Copy out verbatim the stretch of records from the line containing "The height and" through the line containing "Looking at the screenshot, I should (73, 6).", both included.

SOURCE RECORDS:
======

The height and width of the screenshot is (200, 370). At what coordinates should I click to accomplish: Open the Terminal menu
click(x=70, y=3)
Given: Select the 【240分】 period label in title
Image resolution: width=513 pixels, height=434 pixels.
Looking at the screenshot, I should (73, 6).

======

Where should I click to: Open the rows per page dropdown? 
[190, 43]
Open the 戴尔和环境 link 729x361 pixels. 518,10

======

EXERCISE RESULT:
The height and width of the screenshot is (200, 370). At what coordinates should I click to accomplish: Open the Terminal menu
click(x=70, y=3)
Given: Select the 【240分】 period label in title
Image resolution: width=513 pixels, height=434 pixels.
Looking at the screenshot, I should (73, 6).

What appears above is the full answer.